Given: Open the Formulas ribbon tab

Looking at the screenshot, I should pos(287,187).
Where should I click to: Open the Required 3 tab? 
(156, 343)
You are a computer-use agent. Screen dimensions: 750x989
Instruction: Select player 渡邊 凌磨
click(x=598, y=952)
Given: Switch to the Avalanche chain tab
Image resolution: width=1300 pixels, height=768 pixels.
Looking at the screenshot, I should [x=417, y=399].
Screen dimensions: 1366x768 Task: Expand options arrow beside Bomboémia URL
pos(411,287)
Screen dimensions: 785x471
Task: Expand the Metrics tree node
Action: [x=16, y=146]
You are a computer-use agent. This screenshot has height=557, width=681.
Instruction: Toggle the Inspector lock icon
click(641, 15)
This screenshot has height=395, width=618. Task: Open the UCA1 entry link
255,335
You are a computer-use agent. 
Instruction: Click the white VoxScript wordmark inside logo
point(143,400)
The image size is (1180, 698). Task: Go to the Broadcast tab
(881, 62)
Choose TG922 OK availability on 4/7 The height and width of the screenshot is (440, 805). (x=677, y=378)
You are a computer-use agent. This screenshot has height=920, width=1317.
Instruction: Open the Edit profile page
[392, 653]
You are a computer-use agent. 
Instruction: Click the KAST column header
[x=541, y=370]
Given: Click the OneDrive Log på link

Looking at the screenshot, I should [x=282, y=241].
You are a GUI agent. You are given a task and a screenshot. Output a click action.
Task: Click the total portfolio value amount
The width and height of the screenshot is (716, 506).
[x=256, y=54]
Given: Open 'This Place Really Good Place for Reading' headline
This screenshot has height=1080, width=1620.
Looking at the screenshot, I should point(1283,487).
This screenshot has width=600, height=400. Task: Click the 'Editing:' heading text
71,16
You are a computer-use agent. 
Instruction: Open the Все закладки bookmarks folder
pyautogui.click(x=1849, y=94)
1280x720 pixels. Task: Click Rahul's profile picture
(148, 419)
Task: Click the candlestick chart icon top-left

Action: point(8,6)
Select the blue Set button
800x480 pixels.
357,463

□ □ □ □ □

Work required. Would you reproduce all the entries exactly?

Written reply.
Given: Open the Formulas ribbon tab

Looking at the screenshot, I should pos(287,187).
Where should I click to: Open the Required 3 tab? 
(156, 343)
You are a computer-use agent. Screen dimensions: 750x989
Instruction: Select player 渡邊 凌磨
click(x=598, y=952)
Given: Switch to the Avalanche chain tab
Image resolution: width=1300 pixels, height=768 pixels.
Looking at the screenshot, I should [x=417, y=399].
Screen dimensions: 1366x768 Task: Expand options arrow beside Bomboémia URL
pos(411,287)
Screen dimensions: 785x471
Task: Expand the Metrics tree node
Action: [x=16, y=146]
You are a computer-use agent. This screenshot has height=557, width=681.
Instruction: Toggle the Inspector lock icon
click(641, 15)
This screenshot has height=395, width=618. Task: Open the UCA1 entry link
255,335
You are a computer-use agent. 
Instruction: Click the white VoxScript wordmark inside logo
point(143,400)
The image size is (1180, 698). Task: Go to the Broadcast tab
(881, 62)
Choose TG922 OK availability on 4/7 The height and width of the screenshot is (440, 805). (x=677, y=378)
You are a computer-use agent. This screenshot has height=920, width=1317.
Instruction: Open the Edit profile page
[392, 653]
You are a computer-use agent. 
Instruction: Click the KAST column header
[x=541, y=370]
Given: Click the OneDrive Log på link

Looking at the screenshot, I should [x=282, y=241].
You are a GUI agent. You are given a task and a screenshot. Output a click action.
Task: Click the total portfolio value amount
The width and height of the screenshot is (716, 506).
[x=256, y=54]
Given: Open 'This Place Really Good Place for Reading' headline
This screenshot has height=1080, width=1620.
Looking at the screenshot, I should point(1283,487).
This screenshot has width=600, height=400. Task: Click the 'Editing:' heading text
71,16
You are a computer-use agent. 
Instruction: Open the Все закладки bookmarks folder
pyautogui.click(x=1849, y=94)
1280x720 pixels. Task: Click Rahul's profile picture
(148, 419)
Task: Click the candlestick chart icon top-left

Action: point(8,6)
Select the blue Set button
800x480 pixels.
357,463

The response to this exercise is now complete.